With a wild look in her eyes, Frankie’s mother spins to face us. “You’ll regret this. All of you. I’m not like your usual victims. I’m important!”

“I learned something on my trip,” Frankie says. “You have surrounded yourself with a whole lot of nothing. No friends. No lover. Now you don’t even have a daughter. No, I’d say you’re about as unimportant as it gets.”

I chuckle. “Damn, sweetheart. That’s cold.”

“Yes, well, I’m only giving her what she gave me for the entirety of my childhood. Ice. Distance. A complete lack of emotion.” Frankie shrugs and looks her mother up and down. “Experiencing a little warmth has a way of opening eyes.”

“He’ll leave you too,” her mother says. “Just like your father left me. You’re only perpetuating the cycle. They’re incapable of love!”

“No, mother. That’s you.”

Frankie raises a butter knife she’d kept hidden in her hand. She brings it down, ramming it deep into her mother’s chest. The woman clutches the inches of silver remaining outside her body and slumps against the door. With wide eyes, she crumples to the floor.

There are no parting words, no death-bed confessions. Her mother gasps a few times, and then she’s gone. She takes an oppressive air with her, but she leaves behind a final smell that could clear a cattle barn.

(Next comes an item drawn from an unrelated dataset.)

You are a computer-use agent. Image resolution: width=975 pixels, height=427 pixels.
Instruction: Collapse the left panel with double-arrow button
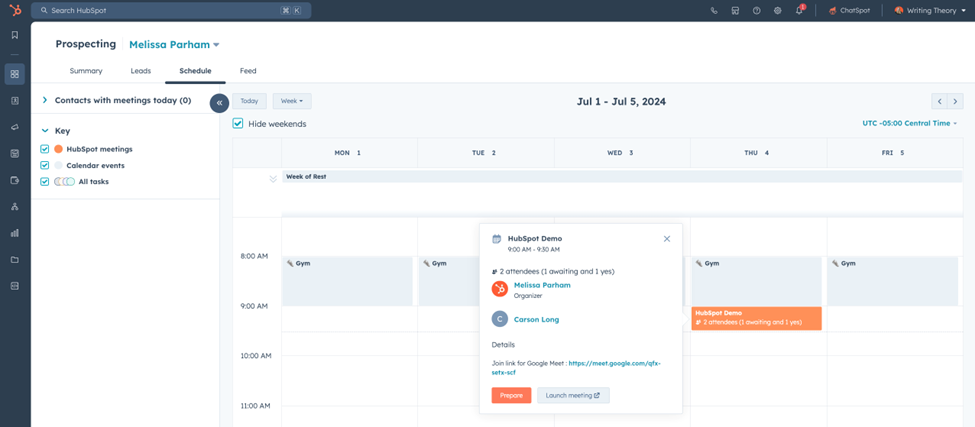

Bennett gags as we all take a step away from the body. “Jesus wept. What the fuck did this bitch eat for her last meal? It smells like she’s been dead for a week already.”

“I thought I was done puking,” Cat groans.

Frankie rubs her arms and looks down at the body. “I guess she couldn’t keep the rot inside anymore.” Her nose wrinkles, and she covers her mouth. “Fuck, that really is bad. Let’s get out of here.”

Jim unlocks the door, and we file out of the room, careful to step over the corpse. Once we’re in the hall and away from the smell, I grab Frankie’s arm and hold her back as the rest of the group leaves the manor restaurant in a flurry of excitement.

“I meant what I said,” I whisper. “I was wrong for lying to you about how I felt. Can you forgive me?”